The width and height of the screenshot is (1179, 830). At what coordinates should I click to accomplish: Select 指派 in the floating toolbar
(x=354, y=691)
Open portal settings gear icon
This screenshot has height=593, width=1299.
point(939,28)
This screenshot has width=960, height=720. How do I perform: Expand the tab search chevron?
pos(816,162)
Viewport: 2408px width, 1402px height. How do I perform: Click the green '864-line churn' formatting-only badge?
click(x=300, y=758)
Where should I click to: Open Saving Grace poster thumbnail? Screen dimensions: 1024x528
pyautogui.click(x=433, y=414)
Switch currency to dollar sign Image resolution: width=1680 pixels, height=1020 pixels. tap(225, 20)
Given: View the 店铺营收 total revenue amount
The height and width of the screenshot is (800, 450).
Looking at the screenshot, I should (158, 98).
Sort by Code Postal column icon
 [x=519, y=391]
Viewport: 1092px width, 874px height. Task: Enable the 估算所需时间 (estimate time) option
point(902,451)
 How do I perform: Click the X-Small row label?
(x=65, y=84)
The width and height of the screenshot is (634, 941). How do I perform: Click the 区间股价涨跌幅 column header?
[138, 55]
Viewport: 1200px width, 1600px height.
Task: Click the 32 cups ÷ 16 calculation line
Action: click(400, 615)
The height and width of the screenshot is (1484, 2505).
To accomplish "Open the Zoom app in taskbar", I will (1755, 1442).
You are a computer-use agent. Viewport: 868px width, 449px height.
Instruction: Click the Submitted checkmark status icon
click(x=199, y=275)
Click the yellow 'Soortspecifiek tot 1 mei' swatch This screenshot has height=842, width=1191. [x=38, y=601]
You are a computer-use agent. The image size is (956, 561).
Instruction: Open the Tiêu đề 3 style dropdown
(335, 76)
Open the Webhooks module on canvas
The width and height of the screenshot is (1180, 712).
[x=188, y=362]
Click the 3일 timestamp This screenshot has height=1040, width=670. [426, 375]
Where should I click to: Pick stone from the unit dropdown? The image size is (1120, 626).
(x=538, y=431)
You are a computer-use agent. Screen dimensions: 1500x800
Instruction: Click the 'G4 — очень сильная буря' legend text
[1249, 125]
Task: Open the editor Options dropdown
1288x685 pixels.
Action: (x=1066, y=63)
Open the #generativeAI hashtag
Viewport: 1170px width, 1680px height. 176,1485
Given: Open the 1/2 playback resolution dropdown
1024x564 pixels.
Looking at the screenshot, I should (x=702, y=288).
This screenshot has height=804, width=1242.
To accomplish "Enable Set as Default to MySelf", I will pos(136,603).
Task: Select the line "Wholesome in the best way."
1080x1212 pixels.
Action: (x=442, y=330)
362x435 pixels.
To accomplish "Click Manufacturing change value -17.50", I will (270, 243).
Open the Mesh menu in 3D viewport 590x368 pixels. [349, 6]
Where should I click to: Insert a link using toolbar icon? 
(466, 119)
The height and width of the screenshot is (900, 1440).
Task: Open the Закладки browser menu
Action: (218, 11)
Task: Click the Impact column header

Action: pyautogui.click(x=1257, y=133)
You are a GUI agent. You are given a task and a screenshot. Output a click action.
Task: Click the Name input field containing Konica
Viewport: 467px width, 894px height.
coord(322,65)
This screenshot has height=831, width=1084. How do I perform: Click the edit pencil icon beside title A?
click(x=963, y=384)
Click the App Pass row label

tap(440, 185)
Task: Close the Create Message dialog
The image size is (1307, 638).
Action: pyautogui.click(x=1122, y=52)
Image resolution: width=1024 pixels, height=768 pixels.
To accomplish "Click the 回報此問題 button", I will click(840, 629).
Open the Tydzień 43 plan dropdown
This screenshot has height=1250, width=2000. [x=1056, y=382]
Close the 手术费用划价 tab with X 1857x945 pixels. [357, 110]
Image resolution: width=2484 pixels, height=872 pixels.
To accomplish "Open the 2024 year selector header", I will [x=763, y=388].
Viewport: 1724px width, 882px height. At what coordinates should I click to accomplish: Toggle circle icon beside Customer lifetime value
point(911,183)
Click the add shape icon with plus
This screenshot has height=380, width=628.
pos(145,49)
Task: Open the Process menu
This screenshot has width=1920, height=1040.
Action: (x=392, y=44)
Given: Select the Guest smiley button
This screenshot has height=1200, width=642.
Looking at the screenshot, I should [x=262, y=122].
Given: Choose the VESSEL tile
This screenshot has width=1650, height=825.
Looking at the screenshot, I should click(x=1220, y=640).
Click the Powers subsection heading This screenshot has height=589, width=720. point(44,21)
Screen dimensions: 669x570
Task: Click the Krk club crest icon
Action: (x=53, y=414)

——

#### WHAT IS NEEDED:
Would you output all the records above exactly as written?

#### RESPONSE BOX:
The width and height of the screenshot is (1179, 830). At what coordinates should I click to accomplish: Select 指派 in the floating toolbar
(x=354, y=691)
Open portal settings gear icon
This screenshot has height=593, width=1299.
point(939,28)
This screenshot has width=960, height=720. How do I perform: Expand the tab search chevron?
pos(816,162)
Viewport: 2408px width, 1402px height. How do I perform: Click the green '864-line churn' formatting-only badge?
click(x=300, y=758)
Where should I click to: Open Saving Grace poster thumbnail? Screen dimensions: 1024x528
pyautogui.click(x=433, y=414)
Switch currency to dollar sign Image resolution: width=1680 pixels, height=1020 pixels. tap(225, 20)
Given: View the 店铺营收 total revenue amount
The height and width of the screenshot is (800, 450).
Looking at the screenshot, I should (158, 98).
Sort by Code Postal column icon
 [x=519, y=391]
Viewport: 1092px width, 874px height. Task: Enable the 估算所需时间 (estimate time) option
point(902,451)
 How do I perform: Click the X-Small row label?
(x=65, y=84)
The width and height of the screenshot is (634, 941). How do I perform: Click the 区间股价涨跌幅 column header?
[138, 55]
Viewport: 1200px width, 1600px height.
Task: Click the 32 cups ÷ 16 calculation line
Action: click(400, 615)
The height and width of the screenshot is (1484, 2505).
To accomplish "Open the Zoom app in taskbar", I will (1755, 1442).
You are a computer-use agent. Viewport: 868px width, 449px height.
Instruction: Click the Submitted checkmark status icon
click(x=199, y=275)
Click the yellow 'Soortspecifiek tot 1 mei' swatch This screenshot has height=842, width=1191. [x=38, y=601]
You are a computer-use agent. The image size is (956, 561).
Instruction: Open the Tiêu đề 3 style dropdown
(335, 76)
Open the Webhooks module on canvas
The width and height of the screenshot is (1180, 712).
[x=188, y=362]
Click the 3일 timestamp This screenshot has height=1040, width=670. [426, 375]
Where should I click to: Pick stone from the unit dropdown? The image size is (1120, 626).
(x=538, y=431)
You are a computer-use agent. Screen dimensions: 1500x800
Instruction: Click the 'G4 — очень сильная буря' legend text
[1249, 125]
Task: Open the editor Options dropdown
1288x685 pixels.
Action: (x=1066, y=63)
Open the #generativeAI hashtag
Viewport: 1170px width, 1680px height. 176,1485
Given: Open the 1/2 playback resolution dropdown
1024x564 pixels.
Looking at the screenshot, I should (x=702, y=288).
This screenshot has height=804, width=1242.
To accomplish "Enable Set as Default to MySelf", I will pos(136,603).
Task: Select the line "Wholesome in the best way."
1080x1212 pixels.
Action: (x=442, y=330)
362x435 pixels.
To accomplish "Click Manufacturing change value -17.50", I will (270, 243).
Open the Mesh menu in 3D viewport 590x368 pixels. [349, 6]
Where should I click to: Insert a link using toolbar icon? 
(466, 119)
The height and width of the screenshot is (900, 1440).
Task: Open the Закладки browser menu
Action: (218, 11)
Task: Click the Impact column header

Action: pyautogui.click(x=1257, y=133)
You are a GUI agent. You are given a task and a screenshot. Output a click action.
Task: Click the Name input field containing Konica
Viewport: 467px width, 894px height.
coord(322,65)
This screenshot has height=831, width=1084. How do I perform: Click the edit pencil icon beside title A?
click(x=963, y=384)
Click the App Pass row label

tap(440, 185)
Task: Close the Create Message dialog
The image size is (1307, 638).
Action: pyautogui.click(x=1122, y=52)
Image resolution: width=1024 pixels, height=768 pixels.
To accomplish "Click the 回報此問題 button", I will click(840, 629).
Open the Tydzień 43 plan dropdown
This screenshot has height=1250, width=2000. [x=1056, y=382]
Close the 手术费用划价 tab with X 1857x945 pixels. [357, 110]
Image resolution: width=2484 pixels, height=872 pixels.
To accomplish "Open the 2024 year selector header", I will [x=763, y=388].
Viewport: 1724px width, 882px height. At what coordinates should I click to accomplish: Toggle circle icon beside Customer lifetime value
point(911,183)
Click the add shape icon with plus
This screenshot has height=380, width=628.
pos(145,49)
Task: Open the Process menu
This screenshot has width=1920, height=1040.
Action: (x=392, y=44)
Given: Select the Guest smiley button
This screenshot has height=1200, width=642.
Looking at the screenshot, I should [x=262, y=122].
Given: Choose the VESSEL tile
This screenshot has width=1650, height=825.
Looking at the screenshot, I should click(x=1220, y=640).
Click the Powers subsection heading This screenshot has height=589, width=720. point(44,21)
Screen dimensions: 669x570
Task: Click the Krk club crest icon
Action: (x=53, y=414)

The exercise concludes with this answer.